Retype the data that follows, keeping every character the same.
(DATASET EXTRACT Opens)
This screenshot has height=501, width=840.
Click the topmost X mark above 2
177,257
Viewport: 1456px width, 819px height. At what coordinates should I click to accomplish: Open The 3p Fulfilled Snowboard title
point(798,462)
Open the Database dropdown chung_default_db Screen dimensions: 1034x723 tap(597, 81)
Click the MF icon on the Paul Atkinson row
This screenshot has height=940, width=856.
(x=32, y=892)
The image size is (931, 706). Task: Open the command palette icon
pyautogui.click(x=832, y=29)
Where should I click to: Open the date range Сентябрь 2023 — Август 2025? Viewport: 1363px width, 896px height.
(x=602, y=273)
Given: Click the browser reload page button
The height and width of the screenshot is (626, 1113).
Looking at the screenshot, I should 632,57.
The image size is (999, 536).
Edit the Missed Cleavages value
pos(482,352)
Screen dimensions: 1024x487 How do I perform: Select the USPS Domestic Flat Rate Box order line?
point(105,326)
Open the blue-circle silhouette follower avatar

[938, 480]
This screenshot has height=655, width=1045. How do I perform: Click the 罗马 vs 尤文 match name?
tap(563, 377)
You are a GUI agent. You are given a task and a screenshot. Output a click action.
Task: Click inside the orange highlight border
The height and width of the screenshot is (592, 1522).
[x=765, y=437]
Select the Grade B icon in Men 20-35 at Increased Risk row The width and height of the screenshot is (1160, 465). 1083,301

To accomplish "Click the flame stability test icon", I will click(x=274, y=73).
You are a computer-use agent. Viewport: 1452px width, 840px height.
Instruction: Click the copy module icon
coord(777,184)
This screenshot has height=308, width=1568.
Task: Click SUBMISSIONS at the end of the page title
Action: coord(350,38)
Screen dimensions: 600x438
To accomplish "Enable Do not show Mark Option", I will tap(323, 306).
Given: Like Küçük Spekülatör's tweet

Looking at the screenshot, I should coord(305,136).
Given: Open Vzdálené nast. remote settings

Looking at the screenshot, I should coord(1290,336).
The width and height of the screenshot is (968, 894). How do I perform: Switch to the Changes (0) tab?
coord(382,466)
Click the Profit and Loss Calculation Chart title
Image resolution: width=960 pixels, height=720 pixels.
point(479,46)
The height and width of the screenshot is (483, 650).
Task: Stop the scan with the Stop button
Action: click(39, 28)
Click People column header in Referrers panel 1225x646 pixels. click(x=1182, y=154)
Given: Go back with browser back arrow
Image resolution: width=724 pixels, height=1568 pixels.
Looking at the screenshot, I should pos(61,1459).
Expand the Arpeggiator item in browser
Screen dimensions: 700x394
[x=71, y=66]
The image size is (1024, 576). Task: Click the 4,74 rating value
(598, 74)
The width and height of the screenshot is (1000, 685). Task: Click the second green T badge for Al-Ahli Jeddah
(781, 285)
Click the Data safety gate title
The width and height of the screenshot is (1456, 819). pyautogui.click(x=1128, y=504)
(DATASET EXTRACT Closes)
### RESPONSE BOX
This screenshot has height=501, width=840.
Click the topmost X mark above 2
177,257
Viewport: 1456px width, 819px height. At what coordinates should I click to accomplish: Open The 3p Fulfilled Snowboard title
point(798,462)
Open the Database dropdown chung_default_db Screen dimensions: 1034x723 tap(597, 81)
Click the MF icon on the Paul Atkinson row
This screenshot has height=940, width=856.
(x=32, y=892)
The image size is (931, 706). Task: Open the command palette icon
pyautogui.click(x=832, y=29)
Where should I click to: Open the date range Сентябрь 2023 — Август 2025? Viewport: 1363px width, 896px height.
(x=602, y=273)
Given: Click the browser reload page button
The height and width of the screenshot is (626, 1113).
Looking at the screenshot, I should 632,57.
The image size is (999, 536).
Edit the Missed Cleavages value
pos(482,352)
Screen dimensions: 1024x487 How do I perform: Select the USPS Domestic Flat Rate Box order line?
point(105,326)
Open the blue-circle silhouette follower avatar

[938, 480]
This screenshot has height=655, width=1045. How do I perform: Click the 罗马 vs 尤文 match name?
tap(563, 377)
You are a GUI agent. You are given a task and a screenshot. Output a click action.
Task: Click inside the orange highlight border
The height and width of the screenshot is (592, 1522).
[x=765, y=437]
Select the Grade B icon in Men 20-35 at Increased Risk row The width and height of the screenshot is (1160, 465). 1083,301

To accomplish "Click the flame stability test icon", I will click(x=274, y=73).
You are a computer-use agent. Viewport: 1452px width, 840px height.
Instruction: Click the copy module icon
coord(777,184)
This screenshot has height=308, width=1568.
Task: Click SUBMISSIONS at the end of the page title
Action: coord(350,38)
Screen dimensions: 600x438
To accomplish "Enable Do not show Mark Option", I will tap(323, 306).
Given: Like Küçük Spekülatör's tweet

Looking at the screenshot, I should coord(305,136).
Given: Open Vzdálené nast. remote settings

Looking at the screenshot, I should coord(1290,336).
The width and height of the screenshot is (968, 894). How do I perform: Switch to the Changes (0) tab?
coord(382,466)
Click the Profit and Loss Calculation Chart title
Image resolution: width=960 pixels, height=720 pixels.
point(479,46)
The height and width of the screenshot is (483, 650).
Task: Stop the scan with the Stop button
Action: click(39, 28)
Click People column header in Referrers panel 1225x646 pixels. click(x=1182, y=154)
Given: Go back with browser back arrow
Image resolution: width=724 pixels, height=1568 pixels.
Looking at the screenshot, I should pos(61,1459).
Expand the Arpeggiator item in browser
Screen dimensions: 700x394
[x=71, y=66]
The image size is (1024, 576). Task: Click the 4,74 rating value
(598, 74)
The width and height of the screenshot is (1000, 685). Task: Click the second green T badge for Al-Ahli Jeddah
(781, 285)
Click the Data safety gate title
The width and height of the screenshot is (1456, 819). pyautogui.click(x=1128, y=504)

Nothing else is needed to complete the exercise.